Pour le vivant, ce qui est n’est pas compris comme étant mais comme valant. Par exemple, la gazelle est une proie pour le lion : son être propre (elle existe singulièrement) est toujours
déjà converti en une valeur (" proie ") dont on peut dire indifféremment qu’elle est sa réalité dans le monde du lion autrement dit la compréhension qu’il en a, et la forclusion de son
être (dans le monde du lion, la gazelle n’a jamais été qu’une proie – en quoi son être propre ne consiste assurément pas).
Toujours compréhension, la vie est donc
représentation originelle de l’être – ou plus précisément de l’existence, si l’on définit par ce terme l’être d’un étant dans l’intransitivité de sa position – par la valeur, et cette
représentation de l’existence ne diffère pas du fait de l’avoir exclue depuis toujours.

Consigne écrite 1. Dans le texte sélectionné, qu'est la gazelle pour le lion ?
Consigne écrite 2. Renvoyez tel quel le passage du texte sélectionné qui commence par « Pour le vivant, ce » et se poursuit jusqu'à « exclue depuis toujours. ».

Données fournies.

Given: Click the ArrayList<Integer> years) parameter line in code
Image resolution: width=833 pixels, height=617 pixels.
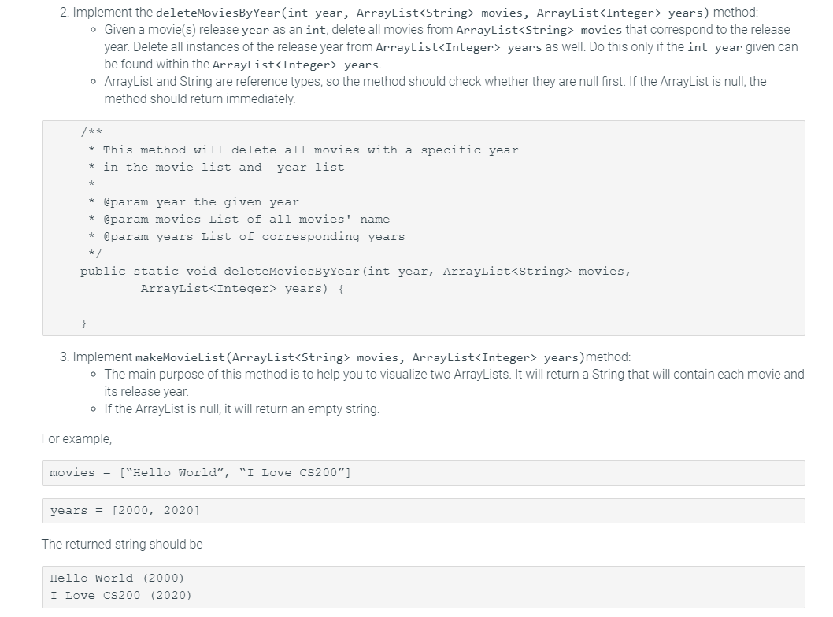Looking at the screenshot, I should tap(242, 289).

Réponse attendue 1. Une proie.

Réponse attendue 2.
Pour le vivant, ce qui est n’est pas compris comme étant mais comme valant. Par exemple, la gazelle est une proie pour le lion : son être propre (elle existe singulièrement) est toujours
déjà converti en une valeur (" proie ") dont on peut dire indifféremment qu’elle est sa réalité dans le monde du lion autrement dit la compréhension qu’il en a, et la forclusion de son
être (dans le monde du lion, la gazelle n’a jamais été qu’une proie – en quoi son être propre ne consiste assurément pas).
Toujours compréhension, la vie est donc
représentation originelle de l’être – ou plus précisément de l’existence, si l’on définit par ce terme l’être d’un étant dans l’intransitivité de sa position – par la valeur, et cette
représentation de l’existence ne diffère pas du fait de l’avoir exclue depuis toujours.